Prevalence and Determinants of Dating Violence: An Umbrella Review of Systematic Reviews and Meta-analyses
Objective: Dating violence (DV) is a psychosocial problem which impacts the health and wellbeing of affected individuals. Many studies have reported a high prevalence and various determinants of DV; however, there is a gap of consolidated evidence on this problem. This umbrella review aimed to synthesize the current evidence on the prevalence and determinants of DV from systematic reviews and meta-analyses.
Methods: We systematically searched ten major databases and additional sources to retrieve systematic reviews or meta-analyses reporting prevalence or determinants of DV, published as peer-reviewed journal articles in English language till October 13, 2019. We extracted and synthesized the findings, reported the prevalence of DV, and categorized the determinants of DV using the socioecological model.
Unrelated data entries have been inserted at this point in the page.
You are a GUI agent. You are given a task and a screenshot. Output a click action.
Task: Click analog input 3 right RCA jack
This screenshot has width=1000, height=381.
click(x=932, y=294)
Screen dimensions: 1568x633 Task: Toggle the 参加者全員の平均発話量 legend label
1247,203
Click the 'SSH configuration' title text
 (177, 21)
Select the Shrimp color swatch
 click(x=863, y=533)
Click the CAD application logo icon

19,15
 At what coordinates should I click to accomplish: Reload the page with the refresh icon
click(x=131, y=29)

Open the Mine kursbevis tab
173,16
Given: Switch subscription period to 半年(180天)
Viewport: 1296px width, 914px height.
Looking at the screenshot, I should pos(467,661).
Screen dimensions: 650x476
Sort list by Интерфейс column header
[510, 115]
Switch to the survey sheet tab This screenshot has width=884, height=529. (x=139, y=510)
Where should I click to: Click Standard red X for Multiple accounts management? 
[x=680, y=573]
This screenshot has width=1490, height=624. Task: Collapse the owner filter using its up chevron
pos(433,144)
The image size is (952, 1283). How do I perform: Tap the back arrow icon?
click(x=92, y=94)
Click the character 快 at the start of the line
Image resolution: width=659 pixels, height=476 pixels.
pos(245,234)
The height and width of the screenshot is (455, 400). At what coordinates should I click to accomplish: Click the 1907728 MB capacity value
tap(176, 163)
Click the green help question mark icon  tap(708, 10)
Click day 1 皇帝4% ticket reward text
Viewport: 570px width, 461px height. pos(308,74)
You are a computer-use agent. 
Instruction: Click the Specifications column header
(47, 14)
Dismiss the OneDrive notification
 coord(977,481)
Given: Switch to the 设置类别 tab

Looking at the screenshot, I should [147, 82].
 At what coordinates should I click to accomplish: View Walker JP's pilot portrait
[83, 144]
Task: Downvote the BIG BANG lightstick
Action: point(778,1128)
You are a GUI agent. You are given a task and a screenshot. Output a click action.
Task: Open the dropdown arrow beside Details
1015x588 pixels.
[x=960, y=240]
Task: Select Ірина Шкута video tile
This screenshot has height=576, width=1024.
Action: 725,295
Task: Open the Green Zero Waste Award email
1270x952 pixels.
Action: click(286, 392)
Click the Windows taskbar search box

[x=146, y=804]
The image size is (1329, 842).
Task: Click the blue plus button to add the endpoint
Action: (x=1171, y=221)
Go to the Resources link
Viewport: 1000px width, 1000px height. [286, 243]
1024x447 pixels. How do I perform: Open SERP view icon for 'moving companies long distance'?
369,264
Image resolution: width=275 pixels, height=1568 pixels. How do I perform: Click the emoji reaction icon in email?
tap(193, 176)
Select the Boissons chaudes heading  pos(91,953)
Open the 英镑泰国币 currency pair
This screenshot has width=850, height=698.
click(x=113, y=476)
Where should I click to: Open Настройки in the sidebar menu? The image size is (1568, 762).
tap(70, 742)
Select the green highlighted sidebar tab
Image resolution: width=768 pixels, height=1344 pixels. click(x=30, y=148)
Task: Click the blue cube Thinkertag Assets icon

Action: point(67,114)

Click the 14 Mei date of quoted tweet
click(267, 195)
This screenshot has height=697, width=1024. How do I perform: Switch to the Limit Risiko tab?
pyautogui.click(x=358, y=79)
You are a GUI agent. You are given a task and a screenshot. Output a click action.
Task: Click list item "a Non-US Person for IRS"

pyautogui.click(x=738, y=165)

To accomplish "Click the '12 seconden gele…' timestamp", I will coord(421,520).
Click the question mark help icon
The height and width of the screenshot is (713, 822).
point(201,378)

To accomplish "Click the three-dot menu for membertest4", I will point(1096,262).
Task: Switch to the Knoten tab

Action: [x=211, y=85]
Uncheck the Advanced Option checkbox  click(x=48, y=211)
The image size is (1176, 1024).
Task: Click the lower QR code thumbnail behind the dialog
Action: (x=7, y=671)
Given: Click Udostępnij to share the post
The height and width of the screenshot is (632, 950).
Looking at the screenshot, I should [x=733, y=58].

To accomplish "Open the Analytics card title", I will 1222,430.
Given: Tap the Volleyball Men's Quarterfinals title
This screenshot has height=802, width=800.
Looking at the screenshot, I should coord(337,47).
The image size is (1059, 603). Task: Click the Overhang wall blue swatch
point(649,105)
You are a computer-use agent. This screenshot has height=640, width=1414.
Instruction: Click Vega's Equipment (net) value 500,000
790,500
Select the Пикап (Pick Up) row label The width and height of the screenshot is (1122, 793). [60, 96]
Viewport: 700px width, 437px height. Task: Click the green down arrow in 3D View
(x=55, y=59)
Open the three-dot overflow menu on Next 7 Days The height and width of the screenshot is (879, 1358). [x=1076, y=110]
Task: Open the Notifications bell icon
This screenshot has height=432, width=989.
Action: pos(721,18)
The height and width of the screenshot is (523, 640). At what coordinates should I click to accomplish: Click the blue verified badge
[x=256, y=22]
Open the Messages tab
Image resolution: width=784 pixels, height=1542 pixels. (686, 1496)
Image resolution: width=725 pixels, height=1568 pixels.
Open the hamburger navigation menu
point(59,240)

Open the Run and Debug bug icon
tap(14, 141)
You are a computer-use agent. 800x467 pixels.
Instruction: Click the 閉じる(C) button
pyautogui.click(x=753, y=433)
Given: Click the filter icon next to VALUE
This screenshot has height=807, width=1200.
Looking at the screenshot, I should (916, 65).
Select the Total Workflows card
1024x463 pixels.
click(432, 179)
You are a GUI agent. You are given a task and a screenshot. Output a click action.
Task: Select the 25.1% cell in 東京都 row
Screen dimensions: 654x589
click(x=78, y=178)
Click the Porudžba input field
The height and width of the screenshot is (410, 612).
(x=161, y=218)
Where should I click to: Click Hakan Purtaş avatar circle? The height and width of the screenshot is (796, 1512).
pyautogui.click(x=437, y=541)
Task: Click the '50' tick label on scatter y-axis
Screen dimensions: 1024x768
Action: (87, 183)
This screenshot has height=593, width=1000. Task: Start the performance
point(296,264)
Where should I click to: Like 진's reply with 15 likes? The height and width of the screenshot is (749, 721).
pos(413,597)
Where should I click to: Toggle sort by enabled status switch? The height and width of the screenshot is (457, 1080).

Results: We found 16 eligible systematic reviews and meta-analyses. Most of these studies were conducted in developed countries with a majority of adolescent and young adult participants. Studies reported varying prevalence of physical, sexual, psychological/emotional, and technology-assisted DV ranging from 0.1% to 57.5%, 0.1% to 64.6%, 4.2% to 97%, and 5.8% to 92%, respectively. The determinants of DV at different socioecological levels, including individual behavior, substance abuse, psychiatric conditions, experiencing violence and maltreatment; interpersonal factors like family and peer relationships; community and neighborhood characteristics; patriarchy, culture, and socioeconomic equalities were reported.
Conclusions: These findings suggest a high burden of DV among young populations, who are vulnerable to various socioecological determinants of DV. Future research should examine how these factors influence DV and multi-level interventions should be adopted to address the same.